Getting through the probate process when a loved one passes away is challenging enough without having to figure out how much one has to pay Uncle Sam because of that individual’s death. It may not seem right, but estate taxes must be paid to the federal government, as well as to the state of Connecticut, if an estate’s value reaches a certain point. What is that point? What happens if one messes up the tax filing or fails to file on time?
An estate tax is assessed on the fair market value of an estate for anything above the exclusion limit. According to the current laws in place, estates that value over $11.4 million are subject to federal estate taxes. The state threshold is much lower, coming in at $3.6 million.
If a tax filing error occurs, the Internal Revenue Service and the Department of Revenue are not going to be shy about making the issue known. An audit inquiry may be opened and, subject to the findings in one’s case, the filing may need to be amended, and further taxes, interest and penalties may need to be paid.
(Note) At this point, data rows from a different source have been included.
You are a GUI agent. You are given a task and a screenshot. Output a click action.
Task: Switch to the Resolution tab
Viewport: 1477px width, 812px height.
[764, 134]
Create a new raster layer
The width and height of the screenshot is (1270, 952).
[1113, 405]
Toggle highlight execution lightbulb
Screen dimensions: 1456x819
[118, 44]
If one fails to file on time, interest, penalties and fines may be imposed.
Estate taxes can be a bit challenging to figure out. The filing is not the same as a typical income tax filing. With the assistance of counsel, those who need to file estate taxes with the state of Connecticut and/or the federal government can do so in a timely manner and free from error. If one has found him- or herself being audited over an already submitted filing, this too is something with which a tax attorney can assist.